I meant to get to this last week so here it is- To get it down in writing, I think Obama will win the election. I've been wrong before, notably when I predicted Hillary Clinton would be our next president, but that's only because I didn't imagine the Obama phenomenon reaching the heights it did. That same phenomenon is not going to get Obama elected and has probably cost him slightly in the general election. The groundswell of popular support certainly propelled the candidate of change above and beyond Hillary Clinton, but the same cult-like adoration has been off putting to some middle of the road voters. If Clinton had managed to win the Democratic nod, I think she would be even better positioned than Obama to win in November, but past is past.

Obama will win not because of anything he did or didn't do, but because like John Kerry and other losers before him, John McCain has failed to present a coherent campaign message and failed to reassure Americans about what a John McCain presidency would be. It just seems to me that the rhetoric coming from the McCain campaign since the financial crisis has been inconsistent, if not incoherent. All the talk of tax cuts and spending freezes seem hollow coming from a man who told us that we needed the 800 billion dollar bailout and who still tells us we need to bail out individual defaulting homeowners.

I really did want to come out and support Obama, at least in the same way I had leaned Bush in 2000 and 2004, but Obama's talking points the past month drifted far too much to the economic left for my likening, particularly coming from such an unknown quantity. I just can't do it. I just hope, hope, hope that he isn't as bad as his critics make him out to be.

5 Comments:

Anonymous Anonymous said...

While I've defended McCain, I always understood your issues with him. I get why you don't like him even if I disagree.

I'll never comprehend how you grasped at and at times almost contrived some of the flimsiest notions that Barack Obama would be a good president. The man has been an anti-capitalism leftist his entire freaking life until he reinvented himself into whatever the electorate favored in the dem primary and then reinvented himself again in the general election. To believe in Obama the moderate takes an unbelievable leap of faith and a complete ignorance of the time-tested fact that you are who you surround yourself with and that your actions speak louder than words(especially when the orator is among the most gifted in the world).

He failed spectacularly with the surge (possibly the most important foregin policy development since WW2), not simply by opposing it, but by refusing to acknowledge its success. I could go on and on about how his response to the invasion of Georgia (a country who fought w/ us in Iraq, who was invaded by a country who fought us at the UN leading up to the war) lets all our allies around the world know that you cannot trust an Obama administration to have your back.

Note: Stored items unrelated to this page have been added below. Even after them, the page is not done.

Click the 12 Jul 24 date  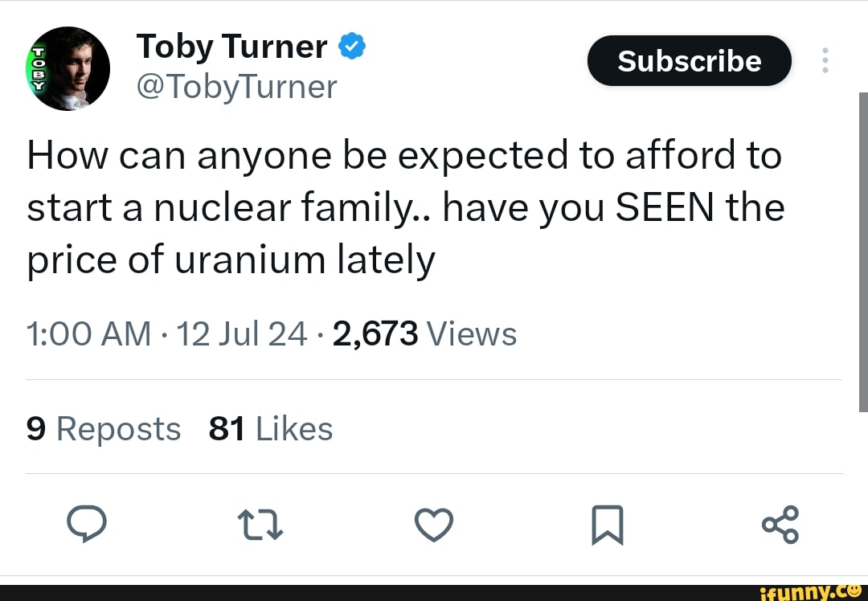[x=242, y=333]
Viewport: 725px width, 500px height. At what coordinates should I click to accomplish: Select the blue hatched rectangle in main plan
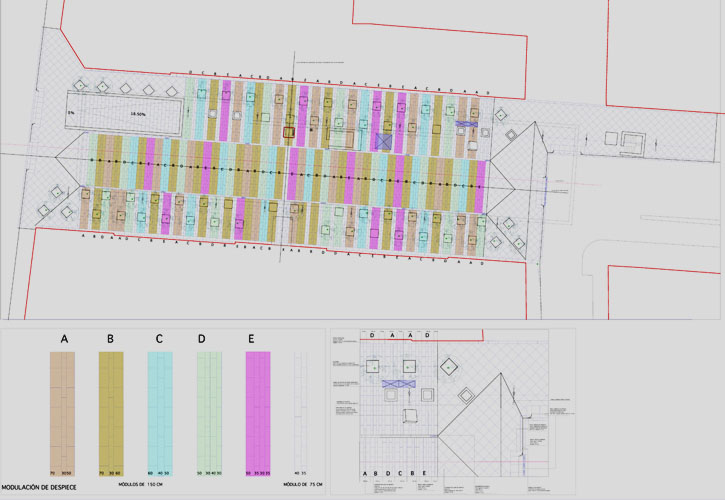coord(468,125)
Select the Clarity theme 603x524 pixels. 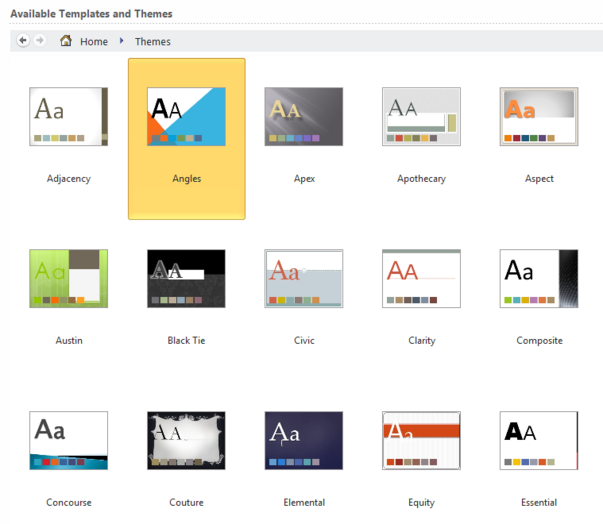(421, 278)
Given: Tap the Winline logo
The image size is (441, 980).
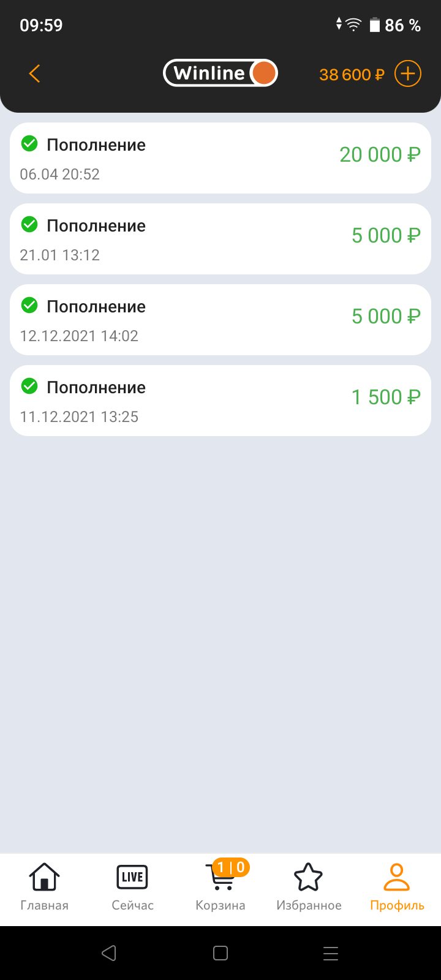Looking at the screenshot, I should click(221, 74).
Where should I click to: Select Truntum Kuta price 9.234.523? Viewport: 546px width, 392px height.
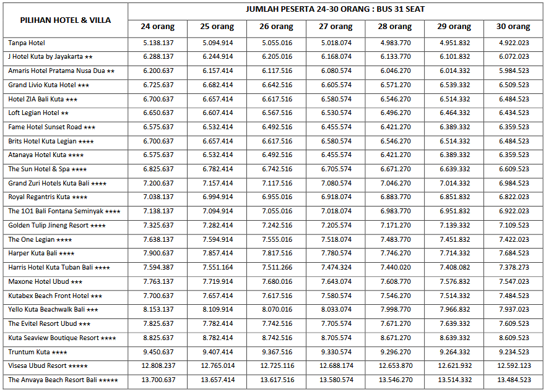tap(514, 352)
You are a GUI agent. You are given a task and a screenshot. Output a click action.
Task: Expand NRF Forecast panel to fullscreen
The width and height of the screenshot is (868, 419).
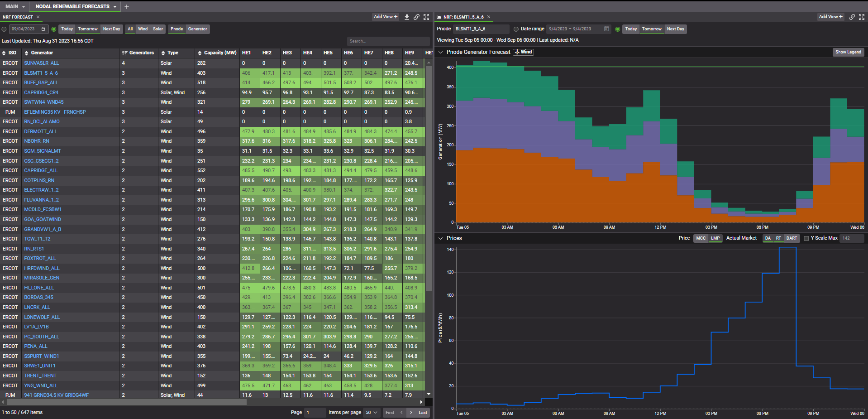tap(426, 17)
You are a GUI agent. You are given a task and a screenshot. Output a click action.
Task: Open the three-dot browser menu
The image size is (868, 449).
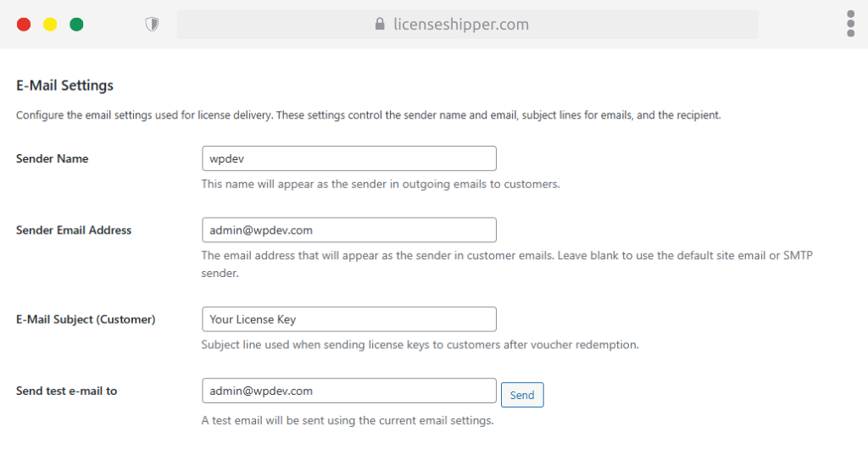tap(850, 24)
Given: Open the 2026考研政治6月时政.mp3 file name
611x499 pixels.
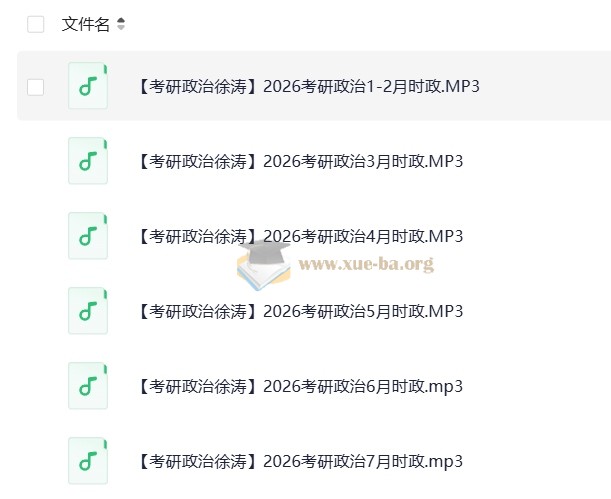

As if Obama himself wouldn't be enough, he would be inheriting a congress dominated by pelosi, reid and frank.

Barack Obama is the man he was until he was 45 years old, not what he has presented magnificently in his last two years. Why do we judge the most gifted orator in the world on his words when he has a record, a lifetime, that so solidly defines what he is...a big government, big entitlement, anti-capitalism, blame america first, inexperienced LIBERAL.

3:28 PM  
Blogger lonely libertarian said...

I'm always a bit perplexed that the claim that Obama is a no-doubt-about-it left of Jimmy Carter-style liberal while at the same time being far too inexperienced to run the nation's foreign policy.

I just don't see much of a record on anything when it comes to Obama, certainly not one that would make me assume anything drastic about the man. If you want to make the case that he's run in intellectually liberal circles, that's fine, but so did Bill Clinton in his youth and he turned out to be a rather moderate leader.

Barack Obama's political career has always seemed to be me about personal ambition that ideology- He's like McCain in that record, but McCain at least has a long record for me to judge and reject him on.

I don't like a lot of what I hear from Obama, but the truth is, I have no idea what sort of president the man will be.

One thing I do know is that presidential administrations can often times defy logic on domestic policy. As I've noted before, that's why any number of massive government programs have come from Republican administrations, while notable free market, limited government moves have come from Democratic ones. In a way, it's that history that gives me the hope that an Obama administration won't be so bad.

3:52 PM  
Anonymous Anonymous said...

Well, again, that's amazing to me, your view of Obama that is. You generally make a lot of sense and sometimes you provoke me to think about things differently, but in this case all I can say is I don't get it. Or I should say you don't get it. I don't really know what to make of it either. We'll see what happens.

5:51 PM  
Blogger lonely libertarian said...

“I don’t vote Republican or Democrat. Choosing is a sin so I always just write in the Lord’s name!” - Kenneth (30 Rock)

11:12 PM  
Anonymous Anonymous said...

Actually that's Republican...we count those.